The Medicines and Healthcare products Regulatory Agency (MHRA) has approved UCB’s C5 inhibitor Zilbrysq (zilucoplan) as an add-on therapy for a subset of patients with generalised myasthenia gravis (gMG).
The marketing authorisation specifically applies to adults who are anti-acetylcholine receptor (AChR) antibody-positive.
In gMG, a rare autoimmune disease with a global prevalence of 100 to 350 cases per one million people, pathogenic autoantibodies target proteins in the neuromuscular junctions. This disrupts the ability of the nerves to stimulate the skeletal muscle and results in a weaker contraction.
Patients can experience a variety of symptoms, including severe muscular weakness that can result in double vision, drooping eyelids, difficulty swallowing, chewing and talking, and life-threatening weakness of the muscles of respiration.
UCB’s Zilbrysq, which is administered subcutaneously, inhibits complement-mediated damage to the neuromuscular junction through its targeted dual mechanism of action.
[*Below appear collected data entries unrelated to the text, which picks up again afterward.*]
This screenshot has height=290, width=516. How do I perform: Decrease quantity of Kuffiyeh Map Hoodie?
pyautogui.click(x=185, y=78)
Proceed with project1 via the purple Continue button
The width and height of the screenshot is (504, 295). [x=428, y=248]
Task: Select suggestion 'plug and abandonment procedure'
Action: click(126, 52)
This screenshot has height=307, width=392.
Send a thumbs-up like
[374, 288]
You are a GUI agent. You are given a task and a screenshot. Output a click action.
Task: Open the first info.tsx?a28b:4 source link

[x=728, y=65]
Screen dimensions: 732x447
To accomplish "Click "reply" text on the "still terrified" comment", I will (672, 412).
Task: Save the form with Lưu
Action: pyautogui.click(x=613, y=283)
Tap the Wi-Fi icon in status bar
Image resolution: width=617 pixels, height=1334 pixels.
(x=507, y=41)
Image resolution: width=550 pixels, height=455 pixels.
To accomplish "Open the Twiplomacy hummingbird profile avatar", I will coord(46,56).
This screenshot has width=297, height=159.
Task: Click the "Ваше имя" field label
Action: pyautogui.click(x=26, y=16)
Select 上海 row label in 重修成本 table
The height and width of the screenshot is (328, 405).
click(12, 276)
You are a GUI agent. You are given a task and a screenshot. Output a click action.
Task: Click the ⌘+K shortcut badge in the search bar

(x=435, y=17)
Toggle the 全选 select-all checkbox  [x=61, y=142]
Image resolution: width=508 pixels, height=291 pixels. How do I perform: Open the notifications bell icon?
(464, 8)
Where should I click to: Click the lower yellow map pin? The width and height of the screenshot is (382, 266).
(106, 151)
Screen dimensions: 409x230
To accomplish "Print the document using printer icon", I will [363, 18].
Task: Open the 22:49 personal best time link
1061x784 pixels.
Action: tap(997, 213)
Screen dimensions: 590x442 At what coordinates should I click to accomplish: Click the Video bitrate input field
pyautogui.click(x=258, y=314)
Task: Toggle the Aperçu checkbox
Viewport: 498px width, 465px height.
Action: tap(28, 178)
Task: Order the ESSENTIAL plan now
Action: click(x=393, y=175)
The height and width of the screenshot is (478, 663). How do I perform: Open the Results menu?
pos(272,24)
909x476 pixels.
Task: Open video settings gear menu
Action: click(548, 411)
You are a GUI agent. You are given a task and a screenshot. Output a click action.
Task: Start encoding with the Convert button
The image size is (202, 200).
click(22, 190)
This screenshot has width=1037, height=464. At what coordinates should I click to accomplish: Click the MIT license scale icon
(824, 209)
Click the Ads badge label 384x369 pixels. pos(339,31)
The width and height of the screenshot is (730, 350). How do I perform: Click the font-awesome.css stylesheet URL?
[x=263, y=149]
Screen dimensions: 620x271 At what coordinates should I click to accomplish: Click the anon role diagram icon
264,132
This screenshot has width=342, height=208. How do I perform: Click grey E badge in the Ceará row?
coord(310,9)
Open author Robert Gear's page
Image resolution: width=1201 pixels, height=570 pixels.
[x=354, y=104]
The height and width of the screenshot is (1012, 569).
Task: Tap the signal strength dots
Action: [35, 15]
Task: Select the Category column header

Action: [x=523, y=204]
The MHRA’s decision was supported by positive results from the late-stage RAISE study, which demonstrated that Zilbrysq delivered “consistent, statistically significant and clinically meaningful” improvements in patient- and clinician-reported outcomes at week 12 in a broad population of adult patients with mild-to-severe anti-AChR antibody-positive gMG, UCB said.
Nadeem Aurangzeb, head of rare disease at UCB UK, said: “The approval of [Zilbrysq] for gMG is a significant milestone for the rare disease community in the UK… We are proud to deliver a new treatment option for adults living with this rare, life-limiting and debilitating condition.”
The approval comes less than two months after Zilbrysq was approved by the European Commission for the same patient population.
The EU regulator also approved UCB’s neonatal Fc receptor blocker Rystiggo (rozanolixizumab) earlier this month as an add-on therapy for adults with gMG who are anti-AChR or anti-muscle-specific tyrosine kinase antibody-positive.
This decision was based on results from the phase 3 MycarinG study, in which treatment with Rystiggo resulted in statistically significant improvements at day 43 in gMG-specific outcomes, including everyday activities such as breathing, talking, swallowing, and being able to rise from a chair.
Zilbrysq and Rystiggo have also been approved in the US and Japan for the treatment of certain adult patients with gMG.